• TASK REQUIREMENTS:
Copy exactly the lines of the data below that run from the line holding "Patáx A Night to Remember (50, 1131)" through the line holding "Jorge Vera presenta", both ends included.
:: EXERCISE MATERIALS ::
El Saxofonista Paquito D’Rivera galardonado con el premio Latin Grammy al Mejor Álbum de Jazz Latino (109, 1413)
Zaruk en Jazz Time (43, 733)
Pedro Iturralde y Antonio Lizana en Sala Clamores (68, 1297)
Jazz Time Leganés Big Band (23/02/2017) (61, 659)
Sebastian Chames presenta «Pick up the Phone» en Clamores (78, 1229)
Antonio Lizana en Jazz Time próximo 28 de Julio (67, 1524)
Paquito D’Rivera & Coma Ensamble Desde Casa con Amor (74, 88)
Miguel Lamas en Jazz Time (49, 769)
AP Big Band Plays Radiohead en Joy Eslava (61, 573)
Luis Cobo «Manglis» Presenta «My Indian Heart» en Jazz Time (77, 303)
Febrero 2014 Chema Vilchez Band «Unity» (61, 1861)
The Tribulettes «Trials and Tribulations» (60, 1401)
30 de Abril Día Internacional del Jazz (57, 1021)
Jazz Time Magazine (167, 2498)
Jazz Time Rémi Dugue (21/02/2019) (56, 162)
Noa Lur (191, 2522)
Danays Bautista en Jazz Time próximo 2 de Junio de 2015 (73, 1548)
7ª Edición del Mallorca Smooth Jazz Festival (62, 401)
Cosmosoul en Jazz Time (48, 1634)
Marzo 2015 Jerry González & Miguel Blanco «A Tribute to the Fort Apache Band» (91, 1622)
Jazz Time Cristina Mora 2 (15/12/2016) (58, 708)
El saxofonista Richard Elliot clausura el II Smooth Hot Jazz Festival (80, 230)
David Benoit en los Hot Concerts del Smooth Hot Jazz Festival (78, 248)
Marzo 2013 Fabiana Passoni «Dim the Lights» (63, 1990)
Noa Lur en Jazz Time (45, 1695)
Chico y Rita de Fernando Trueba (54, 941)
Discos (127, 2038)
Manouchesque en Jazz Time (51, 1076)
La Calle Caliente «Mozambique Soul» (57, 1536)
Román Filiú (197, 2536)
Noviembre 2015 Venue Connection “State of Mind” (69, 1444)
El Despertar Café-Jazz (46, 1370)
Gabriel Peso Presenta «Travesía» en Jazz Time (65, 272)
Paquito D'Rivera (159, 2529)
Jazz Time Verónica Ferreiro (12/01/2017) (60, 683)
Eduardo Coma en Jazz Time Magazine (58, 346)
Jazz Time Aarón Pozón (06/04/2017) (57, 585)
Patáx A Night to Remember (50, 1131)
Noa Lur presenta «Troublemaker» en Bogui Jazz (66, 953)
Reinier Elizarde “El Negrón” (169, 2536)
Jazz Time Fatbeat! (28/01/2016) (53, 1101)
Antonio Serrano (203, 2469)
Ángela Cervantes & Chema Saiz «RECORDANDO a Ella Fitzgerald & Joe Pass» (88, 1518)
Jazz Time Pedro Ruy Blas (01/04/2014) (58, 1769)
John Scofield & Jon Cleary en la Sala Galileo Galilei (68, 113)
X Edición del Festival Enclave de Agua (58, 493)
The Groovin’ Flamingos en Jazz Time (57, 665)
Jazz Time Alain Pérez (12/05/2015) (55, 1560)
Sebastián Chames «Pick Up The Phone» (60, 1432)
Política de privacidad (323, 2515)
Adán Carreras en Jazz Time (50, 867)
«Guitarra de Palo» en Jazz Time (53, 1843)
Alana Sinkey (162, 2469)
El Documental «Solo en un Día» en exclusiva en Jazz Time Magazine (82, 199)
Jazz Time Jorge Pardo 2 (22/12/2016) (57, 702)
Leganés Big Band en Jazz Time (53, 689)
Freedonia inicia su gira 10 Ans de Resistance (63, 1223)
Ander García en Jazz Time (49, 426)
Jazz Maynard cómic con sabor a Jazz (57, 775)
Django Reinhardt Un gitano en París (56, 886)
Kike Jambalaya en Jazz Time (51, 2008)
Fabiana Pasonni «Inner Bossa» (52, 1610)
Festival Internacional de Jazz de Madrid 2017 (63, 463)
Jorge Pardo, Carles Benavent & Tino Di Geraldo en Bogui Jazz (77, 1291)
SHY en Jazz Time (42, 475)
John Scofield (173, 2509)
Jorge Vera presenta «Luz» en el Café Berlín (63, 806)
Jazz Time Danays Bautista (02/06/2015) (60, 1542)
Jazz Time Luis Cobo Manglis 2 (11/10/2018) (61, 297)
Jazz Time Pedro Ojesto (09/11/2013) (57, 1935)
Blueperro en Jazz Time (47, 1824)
:::
• SOLUTION FOR THIS EXERCISE:
Patáx A Night to Remember (50, 1131)
Noa Lur presenta «Troublemaker» en Bogui Jazz (66, 953)
Reinier Elizarde “El Negrón” (169, 2536)
Jazz Time Fatbeat! (28/01/2016) (53, 1101)
Antonio Serrano (203, 2469)
Ángela Cervantes & Chema Saiz «RECORDANDO a Ella Fitzgerald & Joe Pass» (88, 1518)
Jazz Time Pedro Ruy Blas (01/04/2014) (58, 1769)
John Scofield & Jon Cleary en la Sala Galileo Galilei (68, 113)
X Edición del Festival Enclave de Agua (58, 493)
The Groovin’ Flamingos en Jazz Time (57, 665)
Jazz Time Alain Pérez (12/05/2015) (55, 1560)
Sebastián Chames «Pick Up The Phone» (60, 1432)
Política de privacidad (323, 2515)
Adán Carreras en Jazz Time (50, 867)
«Guitarra de Palo» en Jazz Time (53, 1843)
Alana Sinkey (162, 2469)
El Documental «Solo en un Día» en exclusiva en Jazz Time Magazine (82, 199)
Jazz Time Jorge Pardo 2 (22/12/2016) (57, 702)
Leganés Big Band en Jazz Time (53, 689)
Freedonia inicia su gira 10 Ans de Resistance (63, 1223)
Ander García en Jazz Time (49, 426)
Jazz Maynard cómic con sabor a Jazz (57, 775)
Django Reinhardt Un gitano en París (56, 886)
Kike Jambalaya en Jazz Time (51, 2008)
Fabiana Pasonni «Inner Bossa» (52, 1610)
Festival Internacional de Jazz de Madrid 2017 (63, 463)
Jorge Pardo, Carles Benavent & Tino Di Geraldo en Bogui Jazz (77, 1291)
SHY en Jazz Time (42, 475)
John Scofield (173, 2509)
Jorge Vera presenta «Luz» en el Café Berlín (63, 806)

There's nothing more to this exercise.